• TASK TO CARRY OUT: The line containing "You are a computer-use" and each line after it, through the final line of the data, are to be retyped exactly, with pictures left out.

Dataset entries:
------------------------------------------------------------------------

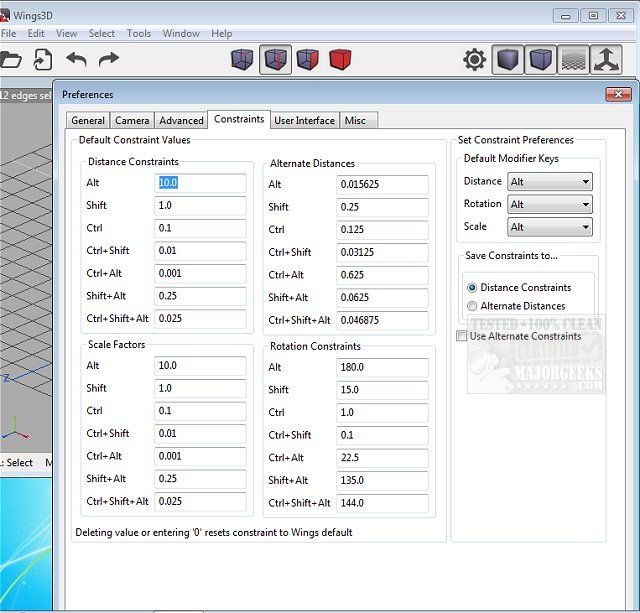Toggle the axes display icon
The image size is (640, 613).
coord(606,60)
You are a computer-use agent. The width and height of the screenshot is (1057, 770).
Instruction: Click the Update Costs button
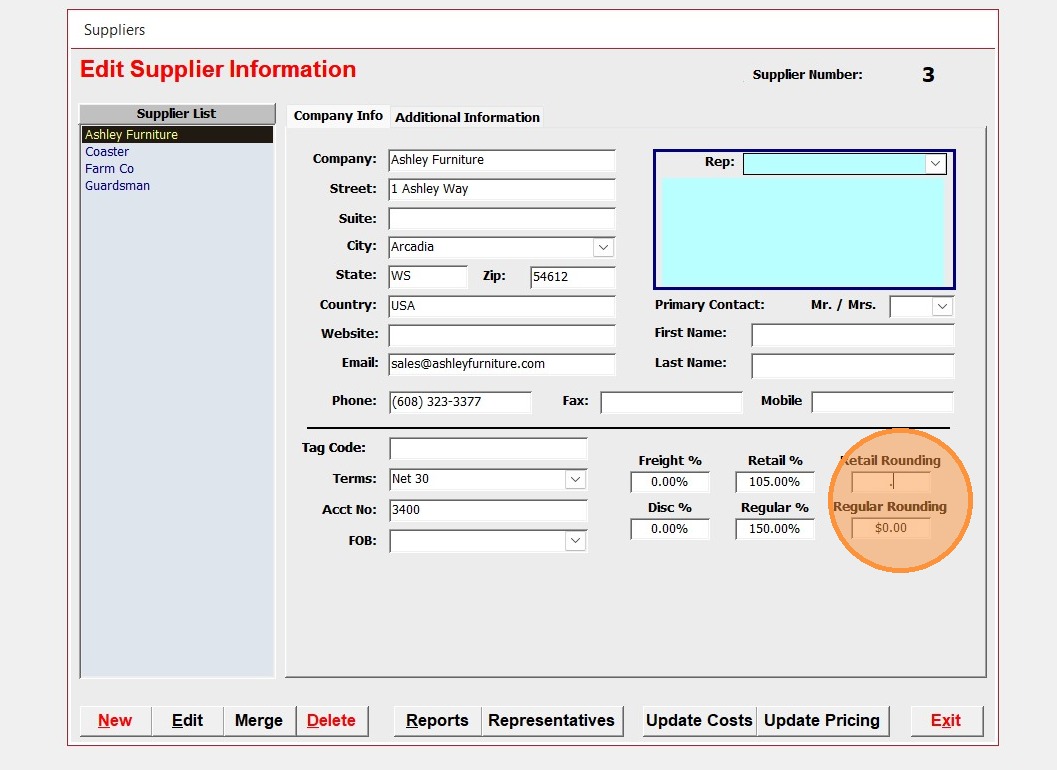pyautogui.click(x=698, y=720)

------------------------------------------------------------------------

• RESULT OF THE EXERCISE:
You are a computer-use agent. The width and height of the screenshot is (1057, 770).
Instruction: Click the Update Costs button
pyautogui.click(x=698, y=720)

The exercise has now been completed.